> Required work:
What is needed is an exact transcription of every record below.

> Data for the task:
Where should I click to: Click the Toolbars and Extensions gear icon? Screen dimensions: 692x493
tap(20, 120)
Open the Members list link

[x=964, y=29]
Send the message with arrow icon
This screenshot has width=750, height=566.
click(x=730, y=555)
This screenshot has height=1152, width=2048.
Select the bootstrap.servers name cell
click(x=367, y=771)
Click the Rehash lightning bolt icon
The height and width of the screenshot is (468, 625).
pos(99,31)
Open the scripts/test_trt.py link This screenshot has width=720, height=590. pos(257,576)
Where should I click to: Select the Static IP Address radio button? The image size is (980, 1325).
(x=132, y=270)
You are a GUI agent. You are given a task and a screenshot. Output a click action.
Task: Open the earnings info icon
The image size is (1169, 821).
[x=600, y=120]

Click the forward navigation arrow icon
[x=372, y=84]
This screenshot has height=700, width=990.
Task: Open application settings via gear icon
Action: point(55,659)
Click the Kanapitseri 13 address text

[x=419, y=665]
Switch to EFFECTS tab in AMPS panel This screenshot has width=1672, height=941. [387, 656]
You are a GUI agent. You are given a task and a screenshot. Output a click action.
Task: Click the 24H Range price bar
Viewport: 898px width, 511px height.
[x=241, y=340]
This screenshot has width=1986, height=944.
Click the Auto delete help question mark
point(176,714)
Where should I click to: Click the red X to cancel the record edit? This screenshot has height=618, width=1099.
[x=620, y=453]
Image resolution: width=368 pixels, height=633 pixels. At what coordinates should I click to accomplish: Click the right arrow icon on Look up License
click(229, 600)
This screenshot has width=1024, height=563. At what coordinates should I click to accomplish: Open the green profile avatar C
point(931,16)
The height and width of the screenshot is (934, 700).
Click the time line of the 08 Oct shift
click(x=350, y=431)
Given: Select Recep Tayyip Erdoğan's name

> Result of this exercise:
Where should I click to: Click the Toolbars and Extensions gear icon? Screen dimensions: 692x493
tap(20, 120)
Open the Members list link

[x=964, y=29]
Send the message with arrow icon
This screenshot has width=750, height=566.
click(x=730, y=555)
This screenshot has height=1152, width=2048.
Select the bootstrap.servers name cell
click(x=367, y=771)
Click the Rehash lightning bolt icon
The height and width of the screenshot is (468, 625).
pos(99,31)
Open the scripts/test_trt.py link This screenshot has width=720, height=590. pos(257,576)
Where should I click to: Select the Static IP Address radio button? The image size is (980, 1325).
(x=132, y=270)
You are a GUI agent. You are given a task and a screenshot. Output a click action.
Task: Open the earnings info icon
The image size is (1169, 821).
[x=600, y=120]

Click the forward navigation arrow icon
[x=372, y=84]
This screenshot has height=700, width=990.
Task: Open application settings via gear icon
Action: point(55,659)
Click the Kanapitseri 13 address text

[x=419, y=665]
Switch to EFFECTS tab in AMPS panel This screenshot has width=1672, height=941. [387, 656]
You are a GUI agent. You are given a task and a screenshot. Output a click action.
Task: Click the 24H Range price bar
Viewport: 898px width, 511px height.
[x=241, y=340]
This screenshot has width=1986, height=944.
Click the Auto delete help question mark
point(176,714)
Where should I click to: Click the red X to cancel the record edit? This screenshot has height=618, width=1099.
[x=620, y=453]
Image resolution: width=368 pixels, height=633 pixels. At what coordinates should I click to accomplish: Click the right arrow icon on Look up License
click(229, 600)
This screenshot has width=1024, height=563. At what coordinates should I click to accomplish: Open the green profile avatar C
point(931,16)
The height and width of the screenshot is (934, 700).
Click the time line of the 08 Oct shift
click(x=350, y=431)
Given: Select Recep Tayyip Erdoğan's name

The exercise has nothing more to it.